=== RECORDS SHOWN ===

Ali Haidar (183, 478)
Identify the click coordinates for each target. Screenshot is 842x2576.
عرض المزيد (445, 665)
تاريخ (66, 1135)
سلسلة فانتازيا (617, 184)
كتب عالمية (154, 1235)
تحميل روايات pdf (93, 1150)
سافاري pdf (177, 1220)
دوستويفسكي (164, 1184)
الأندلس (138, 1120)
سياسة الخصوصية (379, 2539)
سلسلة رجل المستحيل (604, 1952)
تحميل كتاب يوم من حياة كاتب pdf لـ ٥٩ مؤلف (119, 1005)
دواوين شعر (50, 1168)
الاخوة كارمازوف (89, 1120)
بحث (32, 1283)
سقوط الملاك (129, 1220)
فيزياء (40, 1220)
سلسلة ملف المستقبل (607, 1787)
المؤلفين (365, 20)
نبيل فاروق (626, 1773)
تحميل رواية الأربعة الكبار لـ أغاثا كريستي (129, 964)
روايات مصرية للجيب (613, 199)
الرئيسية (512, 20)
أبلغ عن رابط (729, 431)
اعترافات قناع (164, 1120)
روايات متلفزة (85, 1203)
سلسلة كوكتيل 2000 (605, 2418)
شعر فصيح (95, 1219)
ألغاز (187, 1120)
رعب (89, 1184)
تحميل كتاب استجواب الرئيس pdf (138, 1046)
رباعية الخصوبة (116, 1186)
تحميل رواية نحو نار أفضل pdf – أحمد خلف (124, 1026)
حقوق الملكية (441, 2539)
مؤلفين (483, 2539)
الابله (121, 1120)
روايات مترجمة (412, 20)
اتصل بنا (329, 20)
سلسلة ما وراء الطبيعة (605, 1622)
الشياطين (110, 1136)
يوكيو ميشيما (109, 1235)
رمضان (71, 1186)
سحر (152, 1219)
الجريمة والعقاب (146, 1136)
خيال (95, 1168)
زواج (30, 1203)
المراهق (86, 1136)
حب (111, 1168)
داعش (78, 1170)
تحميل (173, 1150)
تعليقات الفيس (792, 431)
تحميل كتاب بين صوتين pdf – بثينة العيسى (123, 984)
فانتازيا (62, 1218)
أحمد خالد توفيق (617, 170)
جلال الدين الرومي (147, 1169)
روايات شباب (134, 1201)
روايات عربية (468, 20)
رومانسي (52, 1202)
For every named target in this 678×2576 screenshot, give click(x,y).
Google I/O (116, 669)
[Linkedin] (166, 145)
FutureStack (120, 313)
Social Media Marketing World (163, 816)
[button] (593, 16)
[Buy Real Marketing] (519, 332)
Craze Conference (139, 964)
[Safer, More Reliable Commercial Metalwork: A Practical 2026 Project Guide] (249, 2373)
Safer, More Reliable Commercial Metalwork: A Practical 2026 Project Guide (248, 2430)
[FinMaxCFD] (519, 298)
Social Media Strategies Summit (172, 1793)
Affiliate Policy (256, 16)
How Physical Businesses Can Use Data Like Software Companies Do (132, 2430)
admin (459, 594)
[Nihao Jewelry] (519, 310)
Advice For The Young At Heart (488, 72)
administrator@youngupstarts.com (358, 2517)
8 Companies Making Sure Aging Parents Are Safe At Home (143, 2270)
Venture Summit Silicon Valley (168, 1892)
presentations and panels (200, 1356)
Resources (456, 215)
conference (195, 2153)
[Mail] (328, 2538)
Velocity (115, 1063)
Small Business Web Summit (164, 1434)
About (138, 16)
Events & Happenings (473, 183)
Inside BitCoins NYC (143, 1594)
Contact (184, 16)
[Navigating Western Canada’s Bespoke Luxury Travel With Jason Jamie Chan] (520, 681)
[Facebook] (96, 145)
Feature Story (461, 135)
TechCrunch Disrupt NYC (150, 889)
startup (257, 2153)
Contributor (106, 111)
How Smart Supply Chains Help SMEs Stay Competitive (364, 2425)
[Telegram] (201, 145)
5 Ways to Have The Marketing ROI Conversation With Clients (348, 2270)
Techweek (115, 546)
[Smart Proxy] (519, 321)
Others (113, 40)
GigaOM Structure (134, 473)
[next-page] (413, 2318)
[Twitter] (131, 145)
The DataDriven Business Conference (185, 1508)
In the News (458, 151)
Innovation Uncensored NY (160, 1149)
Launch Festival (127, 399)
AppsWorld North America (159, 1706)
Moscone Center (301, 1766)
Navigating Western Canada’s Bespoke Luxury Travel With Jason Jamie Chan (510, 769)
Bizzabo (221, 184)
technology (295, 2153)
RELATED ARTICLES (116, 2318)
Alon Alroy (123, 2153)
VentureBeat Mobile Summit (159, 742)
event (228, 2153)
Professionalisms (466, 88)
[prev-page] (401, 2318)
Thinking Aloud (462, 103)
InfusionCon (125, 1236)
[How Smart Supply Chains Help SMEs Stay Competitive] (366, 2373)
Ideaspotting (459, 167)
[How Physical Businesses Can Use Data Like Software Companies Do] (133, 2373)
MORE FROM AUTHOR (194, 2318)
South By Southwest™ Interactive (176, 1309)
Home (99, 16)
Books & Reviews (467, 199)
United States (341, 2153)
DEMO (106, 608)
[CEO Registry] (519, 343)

=== WHAT THE EXERCISE ASKS ===
Please return the lines above that run from the line containing "Chan (510, 769)" to the line containing "InfusionCon (125, 1236)", inclusive, exactly and with no other lines.

=== REPLY TO THE EXERCISE ===
Navigating Western Canada’s Bespoke Luxury Travel With Jason Jamie Chan (510, 769)
Bizzabo (221, 184)
technology (295, 2153)
RELATED ARTICLES (116, 2318)
Alon Alroy (123, 2153)
VentureBeat Mobile Summit (159, 742)
event (228, 2153)
Professionalisms (466, 88)
[prev-page] (401, 2318)
Thinking Aloud (462, 103)
InfusionCon (125, 1236)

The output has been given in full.